Protesters contained in kettles will normally have committed no criminal offence, and as a result will not be under any legal obligation to give their data. Despite this, Netpol have received many reports of police using force to obtain photographs, dragging protesters physically in front of FIT, or pulling hair to lift a face for the camera.
Police have routinely threatened arrest under section 50 of the Police Reform Act 2002  when protesters have refused to give personal details. Section 50 grants police power to demand personal details where they suspect involvement in anti-social behaviour, and has continued to be used even though HMIC has warned  that use of section 50 against peaceful protests would not be lawful.
This has been reaffirmed in the case of Susannah Mengesha who was held in a protest kettle after a demonstration near Piccadilly. There had been no violence or disorder, and Susannah was not suspected of any offence. Once released she was told she must provide her name and address and submit to being filmed by police cameras, or face arrest. Fearful of being unable to leave to pick up her young daughter from a child-minder she complied, but then brought a judicial review  of the police actions.
The High Court were unequivocal, finding that it was “not lawful for the police to maintain the containment for the purposes of obtaining identification, whether by questioning or by filming [and] not lawful to require identification to be given and submission to filming as the price for release.”
Another example of intelligence-led policing in action is the use of pre-emptive arrests  in advance of the royal wedding in 2011. On the basis of largely undisclosed intelligence dozens of preventative arrests were made, including people who just happened to be staying in known activist buildings, while others were rounded up on the day sitting in a café  drinking coffee. No evidence was found that any of them intended to attack the wedding or accompanying celebrations.

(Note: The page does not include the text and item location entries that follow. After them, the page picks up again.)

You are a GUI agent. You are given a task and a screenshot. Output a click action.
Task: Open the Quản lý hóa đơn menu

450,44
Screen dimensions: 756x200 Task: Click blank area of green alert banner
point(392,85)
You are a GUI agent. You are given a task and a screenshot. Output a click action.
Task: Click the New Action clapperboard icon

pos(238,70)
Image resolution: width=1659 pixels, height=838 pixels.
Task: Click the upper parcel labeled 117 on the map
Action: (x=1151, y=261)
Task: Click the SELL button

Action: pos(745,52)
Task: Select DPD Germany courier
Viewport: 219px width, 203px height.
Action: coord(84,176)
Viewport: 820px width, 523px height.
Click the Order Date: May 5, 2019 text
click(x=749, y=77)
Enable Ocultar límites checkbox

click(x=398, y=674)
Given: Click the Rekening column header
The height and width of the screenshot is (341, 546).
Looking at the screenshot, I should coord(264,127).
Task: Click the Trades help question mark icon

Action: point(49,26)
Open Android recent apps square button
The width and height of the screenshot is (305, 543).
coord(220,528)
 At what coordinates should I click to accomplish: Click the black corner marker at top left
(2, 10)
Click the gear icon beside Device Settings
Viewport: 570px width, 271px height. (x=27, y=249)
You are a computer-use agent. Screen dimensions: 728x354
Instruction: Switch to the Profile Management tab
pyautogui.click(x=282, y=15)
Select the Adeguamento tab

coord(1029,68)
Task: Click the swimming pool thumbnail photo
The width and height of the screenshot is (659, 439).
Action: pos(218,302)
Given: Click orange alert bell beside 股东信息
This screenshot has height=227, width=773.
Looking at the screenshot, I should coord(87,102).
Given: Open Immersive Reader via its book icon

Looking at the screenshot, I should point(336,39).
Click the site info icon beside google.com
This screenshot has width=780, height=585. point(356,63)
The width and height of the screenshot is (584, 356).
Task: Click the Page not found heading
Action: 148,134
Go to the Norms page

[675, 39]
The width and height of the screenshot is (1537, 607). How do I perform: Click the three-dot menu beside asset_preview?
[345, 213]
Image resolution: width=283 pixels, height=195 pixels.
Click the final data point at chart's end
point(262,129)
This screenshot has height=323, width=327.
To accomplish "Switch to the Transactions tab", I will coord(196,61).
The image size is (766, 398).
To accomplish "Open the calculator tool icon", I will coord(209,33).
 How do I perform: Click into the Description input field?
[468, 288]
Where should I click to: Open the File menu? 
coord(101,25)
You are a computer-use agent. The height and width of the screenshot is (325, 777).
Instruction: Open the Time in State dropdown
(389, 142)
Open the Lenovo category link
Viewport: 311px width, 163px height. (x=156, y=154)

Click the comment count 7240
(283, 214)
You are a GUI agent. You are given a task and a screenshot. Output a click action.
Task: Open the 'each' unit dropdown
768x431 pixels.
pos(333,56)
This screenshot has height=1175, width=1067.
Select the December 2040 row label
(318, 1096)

The most disturbing royal wedding case was probably that of Brian Hicks. Although he had no criminal convictions in the last twenty years, Brian was ‘known’ to the intelligence unit of the Metropolitan police. While walking on his own in central London, carrying nothing more menacing than a packet of crisps, Brian was stopped by a Forward Intelligence Team, arrested and taken to a police station where he was strip searched and kept for several hours. Once the royal event was over, he was released without charge. He is currently seeking to appeal a high court judgement  that upheld the legality of his arrest.
The right to protest?
The promise of intelligence-led policing is appealing – it claims to stop crime and prevent disorder by focusing on the ‘bad guys’. The reality, though, is that intelligence-led policing involves the systematic surveillance and detailed intelligence gathering not only on suspects, but on potential suspects. In the increasingly criminalised area of political protest, that means all of us. The police have the capacity to map the associations, connections, activity, and even, through social media, the comments and opinions, of more people than ever before.
Their ability to act on that data is, in the context of intelligence-led policing, largely uncontained by models of accountability and transparency. Operating away from the scrutiny of the criminal justice system, there are no checks and balances, no public visibility, and no effective accountability. Frequently demands from politicians that ‘better intelligence’ is developed and used to prevent the recurrence of all incidents of disorder, from the student protests in 2010  to the 2011 summer riots , bolster these police powers. In the surveillance and disruption of political protest the police are off on a frolic of their own.
Despite the promises made, intelligence-led policing is not likely to stop disorder, violence or crime. It does, however, have the potential to blow a huge hole through our civil rights and fundamental freedoms.